インスリン注射「トイレで打って」 理解進まぬ教育現場 教育現場だけの問題ではない

教育現場だけの問題ではない事を十分わかっていなければならない。センセイを責めてもしょうがない。

とは言っても、新聞が記事にしたのは、良いことである。



そして、現実の社会において、トイレで(人に見られないように)打っている人は多い。〚 1 〛 〚2




恐ろしいのは、担任に言われなくても自分からトイレに行って打っている患者を作り出す空気である。

正直。こういう先生(多くの私達)は、自分の意識を周りの雰囲気と思い込み、「皆そう思っている」と誘導するのだ。まさに、イジメは先生が生んでいる。

「理解進まぬ教育現場」と言うと、まるで「教育現場」以外では理解が進んでいると思われるではないか?もしかしてそう思っているならば、大きな間違えである。



しかし、この「センセイ達」は、その生徒を可哀想と思わなかったんだろうか?

『人が食事しようとしている所でそんなことされちゃあ、食欲が失せる』から見えない所で打てと言わんばかりである。
僕は、自分が糖尿病であることを話して、炭水化物を(積極的に)食べないが、同席した人間の反応はバラバラで面白い。

露骨に「糖尿野郎」と罵倒されることもある。







インスリンを使っている人の手記を読むと感じることである。
この人は勇気がある。先生がそうしろと言っても、それに異を唱えたのである。

彼の孤独の闘いを考えると涙が出てくる。





この記者が(と言うか朝日新聞が)少しだけ勉強しているなと思える所は「I型糖尿病は自己免疫疾患が原因である」と書いているところだろうか。

「遺伝性の病気」ではないということである。
未だに糖尿病が遺伝の病気だと言われることは多い。
しかし、一般的な遺伝病は特定の遺伝子にトラブルが有りタンパク質を作れなくなっている場合を指す。
もし、そのような場合(先天的にインスリンが作れない)は、生まれて即死ぬ。生命にとってインスリンは『必須』なのである。


それまでは問題なく生きてきたものが、その時点で機能を停止するのである。

劇症型I型と呼ばれる40-50歳に発病する例や、年取って膵臓の機能が低下してしまう老人性糖尿病にも言及するべきだろう。

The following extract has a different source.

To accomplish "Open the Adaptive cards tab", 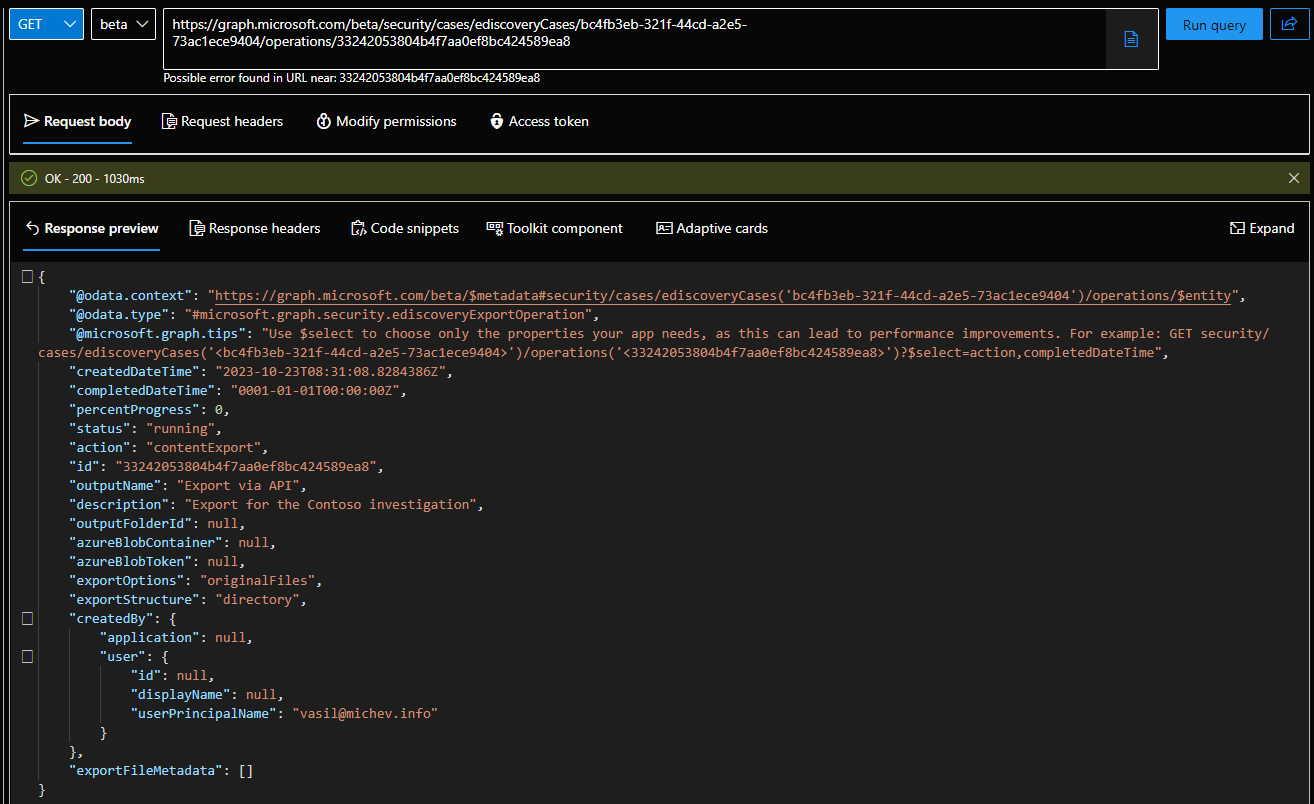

遺伝病であるという思い込みは、「自分は大丈夫」という安心感を買おうとする弱い心である。
犯罪者を見て、絶対に自分はそうはならないと思い込もうとする心と同じである。




残念な所は、II型を自分の責任のように書いている(...生活習慣と関係のある2型と異なり...)あたり、憂鬱になる。
確かに、僕は自分が無知で、おろかで、自分の食欲(欲望)に従って30代に120kgにもなった。
全て自分の責任であることは間違いがない。
しかし、僕にとってはその頃月に300時間残業して多くを学び今もプログラムを組んで仕事をしている。
大事な人生の一部なのだ。
あの苦しい時に、適切な食事を出してくれる社会があったら、僕はこんなにならなかった。


この記事では「生活習慣」と一言で切り捨てている。
しかし多くの家庭では共働きで、他に選択の余地がないような「カツカツの生活」を強いられている。
厳しい現実の中で皆生きている。


僕は「生活習慣病」は社会の問題だと思っている。



I型とII型の社会的な意味の違いは面白い。

僕はII型に対しての「蔑み」はある意味『病=天罰』という私達のメンテリティに起因すると感じている。
らい病に代表される病気に対してのメンタリティは研究するべきだ。










『15歳未満の年間発症率は10万人に2・25人』という表現を読むと少ないと感じる。
しかし問題は、どのくらいの人がインスリン治療をしているかである。
明確にインスリンでの「治療」をしているかという統計は見たことがない(患者数などはときおり見るがどういう統計かわからない)。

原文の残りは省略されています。